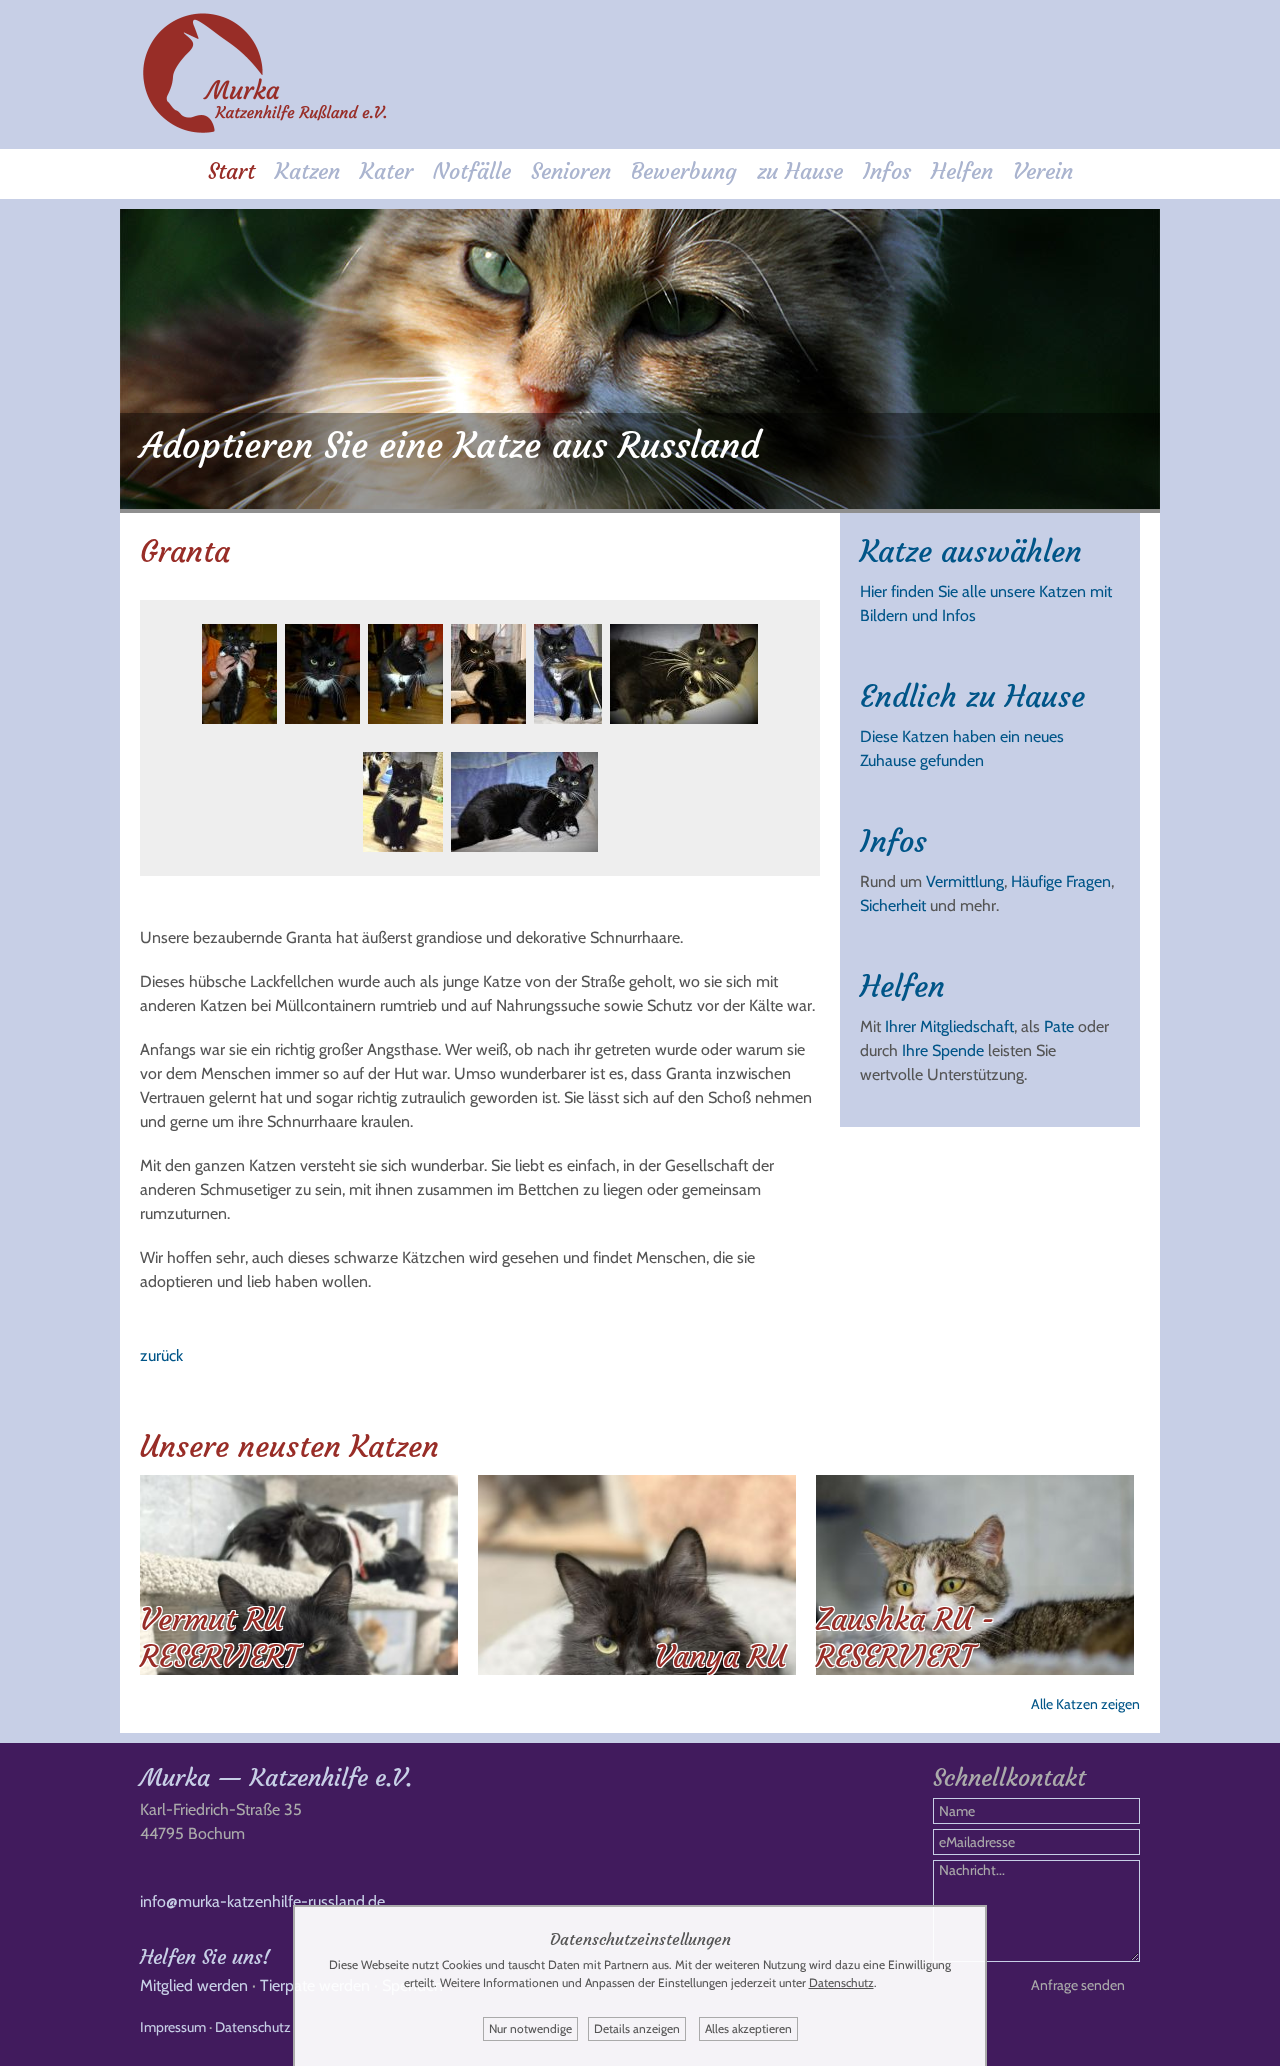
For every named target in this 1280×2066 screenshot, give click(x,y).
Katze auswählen (971, 551)
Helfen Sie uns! (205, 1956)
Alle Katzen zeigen (1085, 1704)
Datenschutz (253, 2027)
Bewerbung (684, 171)
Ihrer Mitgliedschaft (949, 1026)
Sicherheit (893, 905)
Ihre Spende (943, 1050)
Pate (1059, 1026)
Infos (887, 171)
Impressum (173, 2027)
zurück (161, 1355)
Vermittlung (965, 881)
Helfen (962, 171)
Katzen (307, 171)
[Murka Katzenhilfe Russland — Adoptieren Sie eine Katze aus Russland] (265, 129)
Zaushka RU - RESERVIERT (905, 1638)
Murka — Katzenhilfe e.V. (276, 1778)
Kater (386, 171)
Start (231, 171)
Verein (1043, 171)
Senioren (571, 171)
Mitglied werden (194, 1985)
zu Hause (800, 171)
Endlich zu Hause (972, 696)
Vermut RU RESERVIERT (219, 1638)
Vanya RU (720, 1656)
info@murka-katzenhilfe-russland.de (262, 1901)
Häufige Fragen (1061, 881)
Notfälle (472, 171)
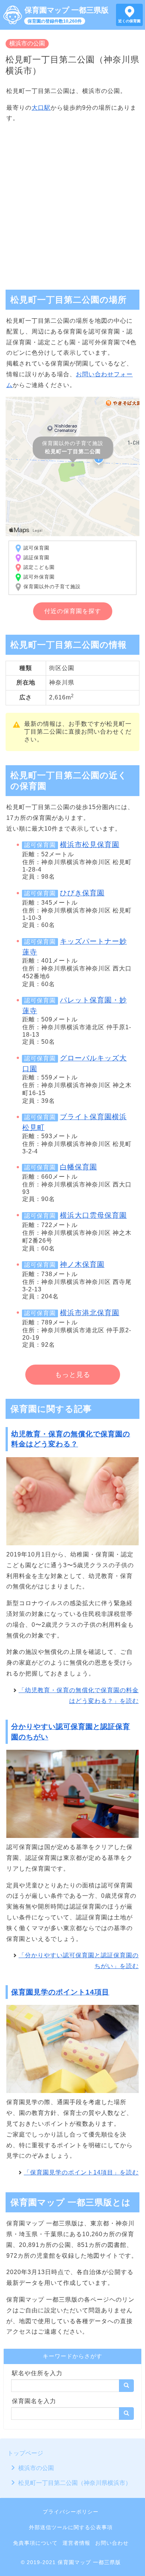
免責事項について (35, 2543)
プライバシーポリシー (71, 2512)
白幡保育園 (78, 1167)
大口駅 (41, 107)
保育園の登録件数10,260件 (55, 21)
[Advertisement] (72, 203)
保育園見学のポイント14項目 (60, 1992)
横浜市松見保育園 (89, 845)
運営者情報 (76, 2543)
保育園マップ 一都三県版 (67, 10)
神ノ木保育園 (82, 1264)
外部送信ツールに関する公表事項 (71, 2527)
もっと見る (72, 1374)
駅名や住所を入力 (37, 2373)
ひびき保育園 (82, 893)
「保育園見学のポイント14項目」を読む (81, 2172)
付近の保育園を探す (72, 611)
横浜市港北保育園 (89, 1313)
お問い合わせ (112, 2543)
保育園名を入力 (34, 2401)
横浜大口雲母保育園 (93, 1215)
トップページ (25, 2453)
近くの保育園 (129, 21)
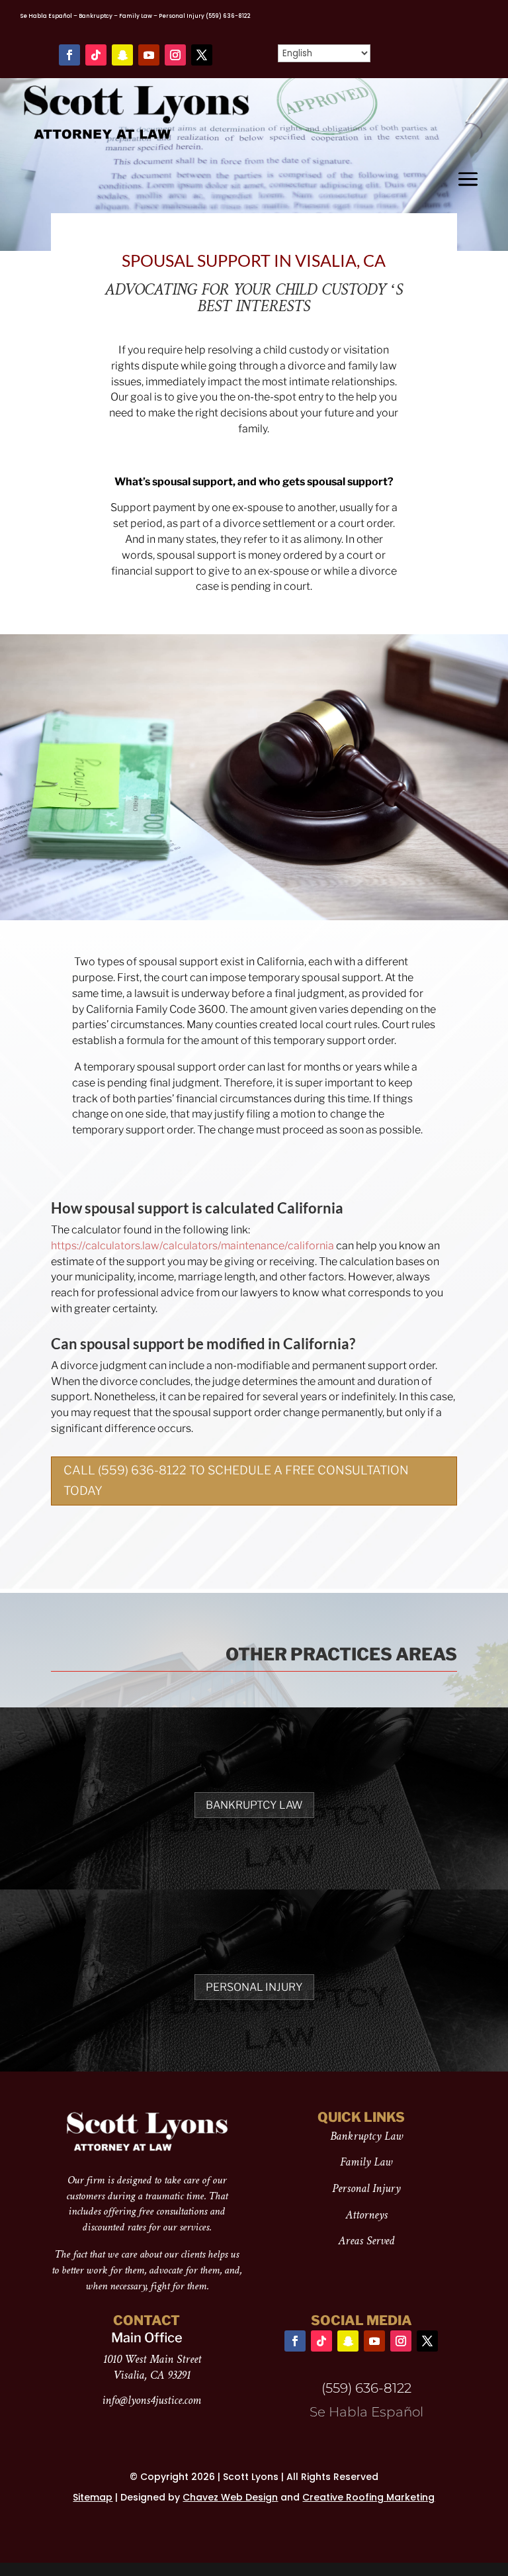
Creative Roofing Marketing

* _What you will do_:
Above are some records. Copy each of their lines that holds the string "RESERVIERT".

* _Written response_:
Zaushka RU - RESERVIERT (905, 1638)
Vermut RU RESERVIERT (219, 1638)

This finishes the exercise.